# Miniature Shetland Driving Harnesses & Quad Bike Stolen



## TGM (2 December 2016)

DRIVING & RIDING HARNESSES/TACK STOLEN FROM LINGFIELD
The driving harnesses include a very distinctive Hartland white & black set, made for miniature shetlands. Also the following, again all Hartland and to fit miniature Shetlands:
3 black pairs sets
8 bridles all with happy mouth bits 
4 brown in hand bridles
2 leather tandem reins 
2 Hartland singleharness 
3 spare reins Hartland
PLUS
3 full size bridles to fit 16'3 (1 hand made)
3 full saddles 
AND a TGB Blade Farm Quad Bike (with a water tank for the field attached) belonging to a very special young man with very special needs who is absolutely devastated.
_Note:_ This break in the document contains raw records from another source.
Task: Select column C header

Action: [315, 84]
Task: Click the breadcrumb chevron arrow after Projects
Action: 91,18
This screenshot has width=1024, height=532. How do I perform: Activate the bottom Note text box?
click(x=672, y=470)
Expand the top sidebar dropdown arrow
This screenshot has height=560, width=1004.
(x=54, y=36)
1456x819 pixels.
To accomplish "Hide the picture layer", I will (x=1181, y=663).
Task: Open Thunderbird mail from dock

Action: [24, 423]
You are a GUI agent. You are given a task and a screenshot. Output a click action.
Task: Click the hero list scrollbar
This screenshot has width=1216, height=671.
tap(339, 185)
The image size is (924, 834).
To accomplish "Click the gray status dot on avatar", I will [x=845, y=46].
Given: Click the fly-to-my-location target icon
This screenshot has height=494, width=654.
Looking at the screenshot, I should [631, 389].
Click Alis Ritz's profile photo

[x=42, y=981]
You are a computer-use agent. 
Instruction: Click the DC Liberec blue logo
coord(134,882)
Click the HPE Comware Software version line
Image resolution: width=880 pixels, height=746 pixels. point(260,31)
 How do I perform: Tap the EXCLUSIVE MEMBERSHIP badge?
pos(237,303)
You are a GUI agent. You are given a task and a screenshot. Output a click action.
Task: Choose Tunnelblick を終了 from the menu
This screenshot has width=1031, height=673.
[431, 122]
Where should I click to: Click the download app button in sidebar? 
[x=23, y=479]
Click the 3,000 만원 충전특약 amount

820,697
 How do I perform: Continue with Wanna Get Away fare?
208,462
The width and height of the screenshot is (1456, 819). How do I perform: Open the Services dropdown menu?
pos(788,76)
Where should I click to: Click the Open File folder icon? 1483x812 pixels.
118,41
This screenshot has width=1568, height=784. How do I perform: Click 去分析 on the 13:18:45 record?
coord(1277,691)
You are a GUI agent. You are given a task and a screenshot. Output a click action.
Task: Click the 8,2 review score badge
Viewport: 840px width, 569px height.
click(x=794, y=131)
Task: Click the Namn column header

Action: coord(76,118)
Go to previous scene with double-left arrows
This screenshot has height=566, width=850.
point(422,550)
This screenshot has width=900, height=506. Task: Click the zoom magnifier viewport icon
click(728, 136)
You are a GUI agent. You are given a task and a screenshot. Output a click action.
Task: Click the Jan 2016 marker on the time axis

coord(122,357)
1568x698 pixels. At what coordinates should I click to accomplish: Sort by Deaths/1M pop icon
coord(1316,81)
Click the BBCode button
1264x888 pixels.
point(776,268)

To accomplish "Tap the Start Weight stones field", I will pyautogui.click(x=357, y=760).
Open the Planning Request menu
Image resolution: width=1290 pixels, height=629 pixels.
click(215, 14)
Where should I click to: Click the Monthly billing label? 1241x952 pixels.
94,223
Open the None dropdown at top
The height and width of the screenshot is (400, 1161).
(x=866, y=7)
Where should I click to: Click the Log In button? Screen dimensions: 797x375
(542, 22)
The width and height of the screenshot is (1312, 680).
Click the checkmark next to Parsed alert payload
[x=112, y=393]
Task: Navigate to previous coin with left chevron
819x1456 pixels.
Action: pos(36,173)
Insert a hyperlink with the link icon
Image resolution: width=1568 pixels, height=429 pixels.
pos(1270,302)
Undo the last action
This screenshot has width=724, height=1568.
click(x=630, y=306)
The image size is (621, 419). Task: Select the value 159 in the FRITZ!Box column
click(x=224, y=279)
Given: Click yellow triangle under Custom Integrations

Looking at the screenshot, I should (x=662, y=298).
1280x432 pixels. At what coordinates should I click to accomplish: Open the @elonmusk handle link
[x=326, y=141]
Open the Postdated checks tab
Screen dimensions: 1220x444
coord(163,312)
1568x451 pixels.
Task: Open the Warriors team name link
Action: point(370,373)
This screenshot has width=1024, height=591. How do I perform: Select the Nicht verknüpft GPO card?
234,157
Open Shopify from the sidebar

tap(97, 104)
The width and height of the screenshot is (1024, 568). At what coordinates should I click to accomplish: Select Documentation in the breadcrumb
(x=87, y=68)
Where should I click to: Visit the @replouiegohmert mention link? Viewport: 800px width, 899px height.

If any one has any information or hears any whispers please contact Surrey Police.


----------



## The Fuzzy Furry (2 December 2016)

:mad3:

Dreadful, so much being stolen at present in Surrey


----------



## TGM (2 December 2016)

The Xmas Furry said:



			:mad3:

Dreadful, so much being stolen at present in Surrey 

Click to expand...

I know, and in Kent and Sussex - don't go a day at the moment without hearing of more yard break-ins.


----------